Data entries
──────────

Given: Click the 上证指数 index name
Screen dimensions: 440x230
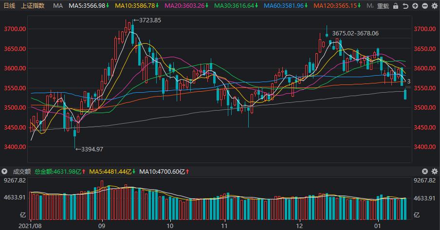Looking at the screenshot, I should click(x=33, y=6).
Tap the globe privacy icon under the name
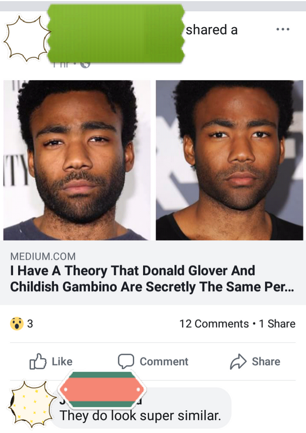This screenshot has width=306, height=433. click(x=85, y=65)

──────────

__WHAT IS REQUIRED__
Your copy must match the records above exactly, apart from the pictures, which are excluded.

__EXERCISE SOLUTION__
Given: Click the 上证指数 index name
Screen dimensions: 440x230
Looking at the screenshot, I should click(x=33, y=6).
Tap the globe privacy icon under the name
This screenshot has width=306, height=433. click(x=85, y=65)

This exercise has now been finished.